A recent study points to landscape changes and churns that telcos in the region can learn from.
Smartphone competition in the little island of Singapore has been unique in the region for various reasons. However, the days of an ever-increasing market hungry for phone contracts and flexible data usage plans are now at a plateau.
In a recent study, it has been found that the market there is no longer growing, while the number of telco service suppliers has increased from the previous three main players (M1, Singtel, Starhub) to a fourth entrant (TPG) and numerous mobile virtual network operators (MVNOs) such as Circles.Life, redOne and VIVIFI. MVNOs do own independent communications resources but rely on other operators to provide wireless spectrum and mobile network infrastructure.
This landscape had for some time been creating customer ‘churn’ as people started trying out different telcos. Only in April 2020 did the country’s IMDA see a drastic drop in the number of total mobile subscriptions, likely due to many TPG users ditching their free accounts once the operator launched its commercial plans on March 31, 2020. After that, the agency had reported a significant increase in the total number of ported subscriptions, which refers to the number of subscribers who retained their mobile numbers when they switched to a new mobile operator.

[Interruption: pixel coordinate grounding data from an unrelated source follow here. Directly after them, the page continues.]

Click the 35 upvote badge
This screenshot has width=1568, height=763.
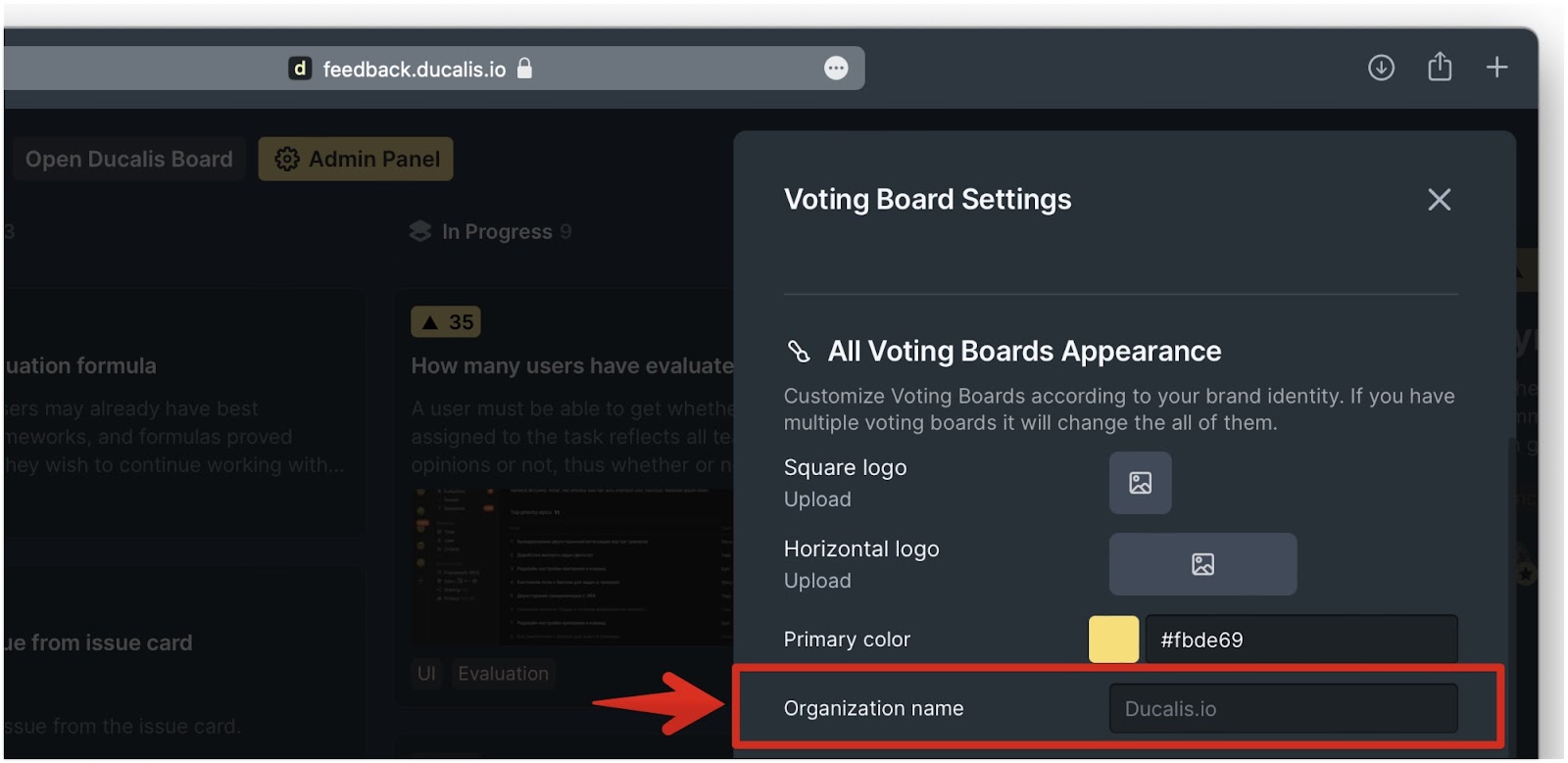click(x=446, y=322)

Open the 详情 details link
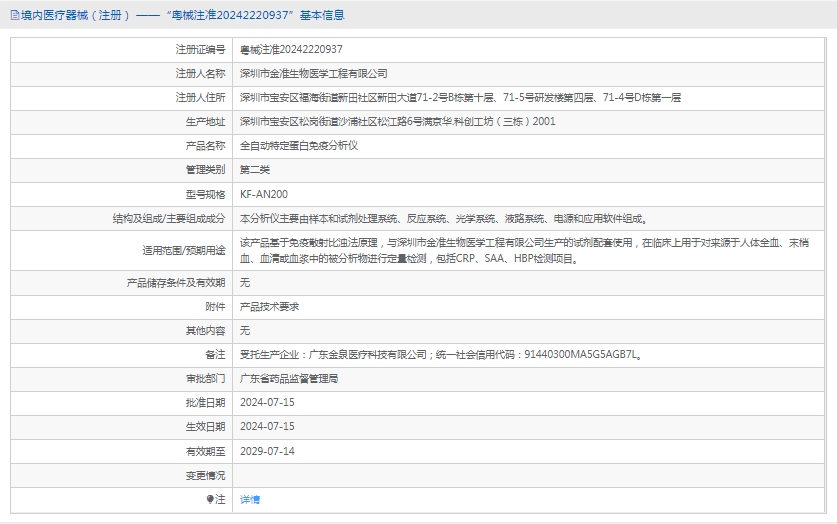[250, 499]
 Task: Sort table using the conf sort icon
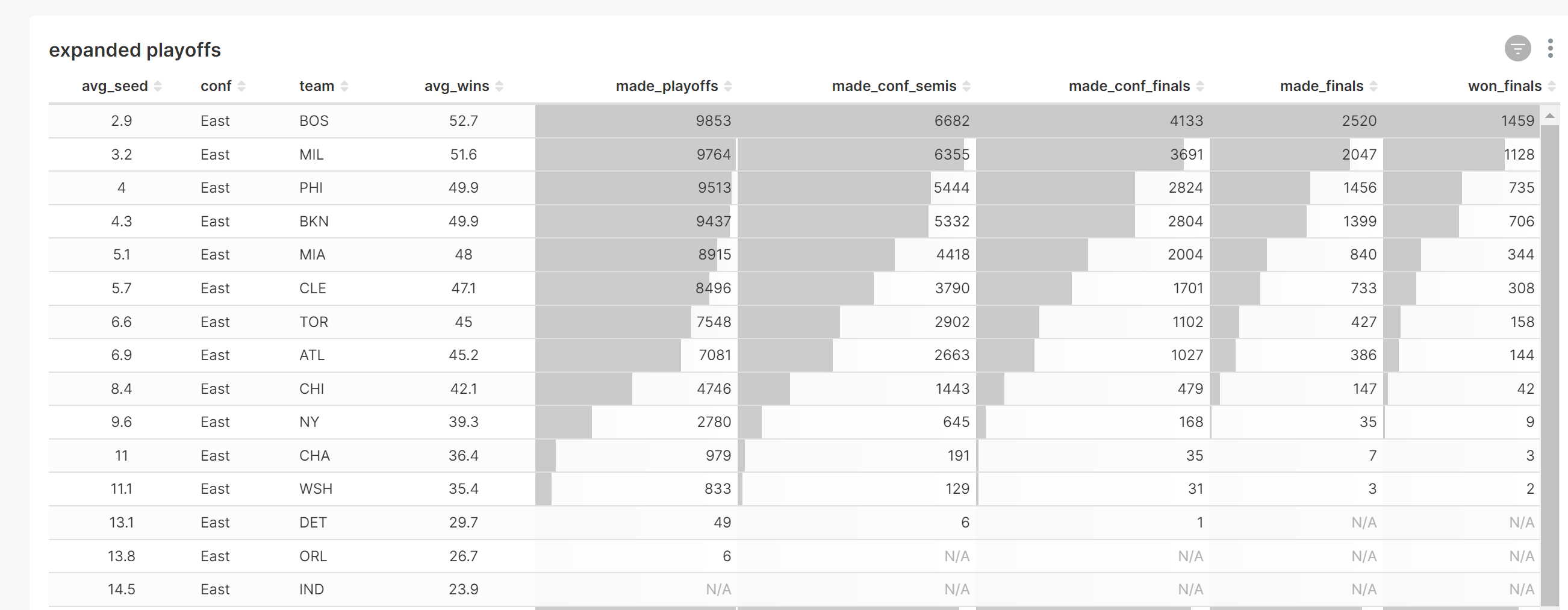[x=241, y=87]
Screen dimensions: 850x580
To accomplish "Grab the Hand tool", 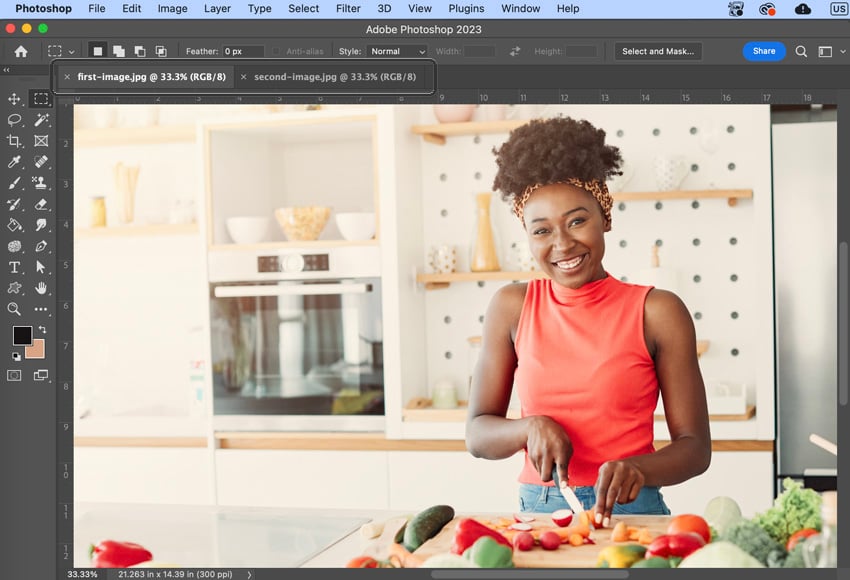I will (x=41, y=288).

This confirms that churn is getting more dynamic and is gaining importance in the island’s mobile market.
According to mobile analytics firm Opensignal, Singapore users who changed their mobile operator on average had a worse mobile experience before they switched compared to the typical experience on their original network. Also, its data showed that Singapore’s fourth mobile operator — TPG — as well the MVNOs, have been chipping away at the three main players’ subscriber bases.
Other notable trends discerned from the two-year data:
- M1, Singtel and StarHub have been losing smartphone users to TPG and the numerous MVNOs in the past two years. According to our data Singtel bore the brunt of the losses, while M1 and StarHub’s net attrition rate apparently stabilized after going into the negative during the first part of 2019.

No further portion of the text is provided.